Bijoy Krishna Handique (12 October 1934 – 26 July 2015) was an Indian politician who was a member of the 15th Lok Sabha of India. He represented the Jorhat constituency of Assam and was a member of the Indian National Congress (INC) political party.  He was the only son of Krishna Kanta Handique, a renowned Indologist. Handique was a senior Member of Parliament from the North Eastern Region and represented the Jorhat Lok Sabha, Assam for six consecutive terms since 1991 to 2009. He also served as a Rajya Sabha member from 1980 to 1986. He had been elected to the Assam State Assembly in 1972 from the Jorhat constituency.

Biography

Early life and education

Handique studied English literature at Presidency College, Calcutta (now Kolkata). He went on to complete M.A. in English from the University of Calcutta.

He attended Jorhat Govt. Boys' H.S and M.P. School in his formative years.

In Class VII, he joined the local Students' Congress, during India's freedom movement. There, he mobilised other students in a 'Vote for Congress' campaign, before the Assam provincial elections of 1945. He organised literary circles for talks around freedom. This was much against the wishes of his father, who then wanted him to pursue a career in academics.

He became a member of Youth Congress formally in 1961.

1962: School

In the early 1960s, Handique became concerned about the lack of an English medium school in the vast Upper Assam area. This led him to eventually establish the Hemlata Handiqui Memorial Institute [HHMI], the first English medium school in Upper Assam, in 1962. This eventually developed HHMI, which encouraged students to take up subjects as diverse as workshops on music and Shakespeare.

The task was not without its hiccups, though land for the school was purchased by Handique's family. Within months of the school starting its first classes, the Indo-China war of 1962 broke out. This created panic in Jorhat, and many teachers and students fled from the town. He assisted the Red Cross in their efforts at training and organisation.
Handique donated his mother's jewellery to the war effort.

"Many people fled following the Chinese aggression and the fall of Tawang and Bomdila in the northeastern sector. There was great panic. Our first principal, J S Walters, went missing. He left without notice, taking only his bicycle with him. Due to fears of a full scale war, the school was closed for a month."

In 2012, the school celebrated its 50th anniversary. Handique composed a song for the occasion, set to tune by a former student.

1970s: Assam State Assembly

1980-1985: Rajya Sabha
Handique was a member of:
 Consultative Committee, Ministry of Education & Sports Affairs (1980–90) 
 Committee of Privileges (1984–85)
● ● ● ● ●
**JOB 1**
Repeat the Handique biography from "Early life and" to "formally in 1961.", substituting "Assamese" for "English".
**JOB 2**
Translate this sentence from the Handique biography into Spanish: "He became a member of Youth Congress formally in 1961."
This data stands apart from the Handique biography.

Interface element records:
● ● ● ● ●
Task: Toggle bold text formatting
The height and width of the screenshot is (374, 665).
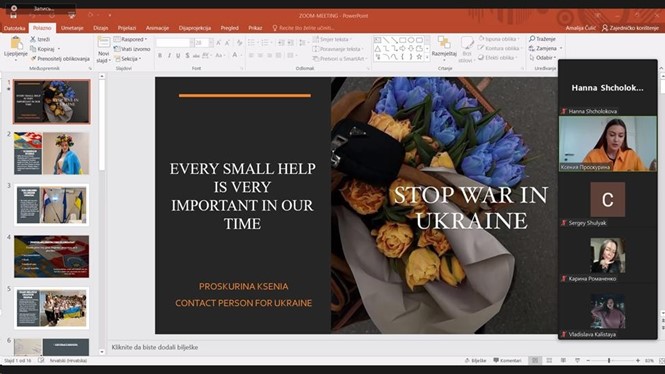Action: point(160,56)
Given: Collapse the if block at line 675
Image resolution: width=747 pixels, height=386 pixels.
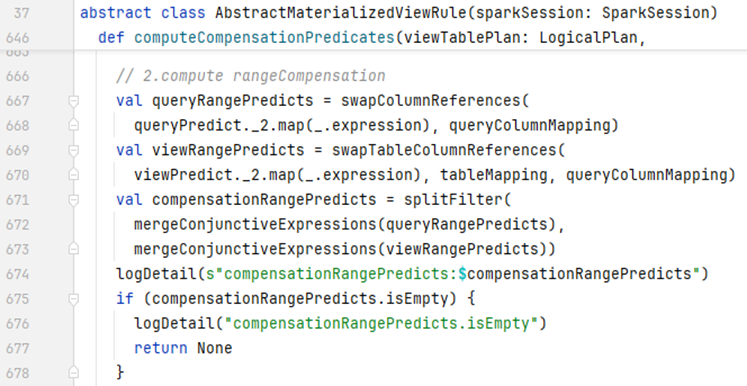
● ● ● ● ●
**EXPECTED OUTPUT 1**
Early life and education

Handique studied Assamese literature at Presidency College, Calcutta (now Kolkata). He went on to complete M.A. in Assamese from the University of Calcutta.

He attended Jorhat Govt. Boys' H.S and M.P. School in his formative years.

In Class VII, he joined the local Students' Congress, during India's freedom movement. There, he mobilised other students in a 'Vote for Congress' campaign, before the Assam provincial elections of 1945. He organised literary circles for talks around freedom. This was much against the wishes of his father, who then wanted him to pursue a career in academics.

He became a member of Youth Congress formally in 1961.

**EXPECTED OUTPUT 2**
Se hizo miembro del Congreso Juvenil formalmente en 1961.